# What is being asked
Report each line of the records below that uses the word "Click".

Records from a dataset
....................

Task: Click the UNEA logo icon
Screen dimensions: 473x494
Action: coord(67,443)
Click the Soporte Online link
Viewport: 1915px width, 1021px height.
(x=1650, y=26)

....................

# Problem solution
Task: Click the UNEA logo icon
Click the Soporte Online link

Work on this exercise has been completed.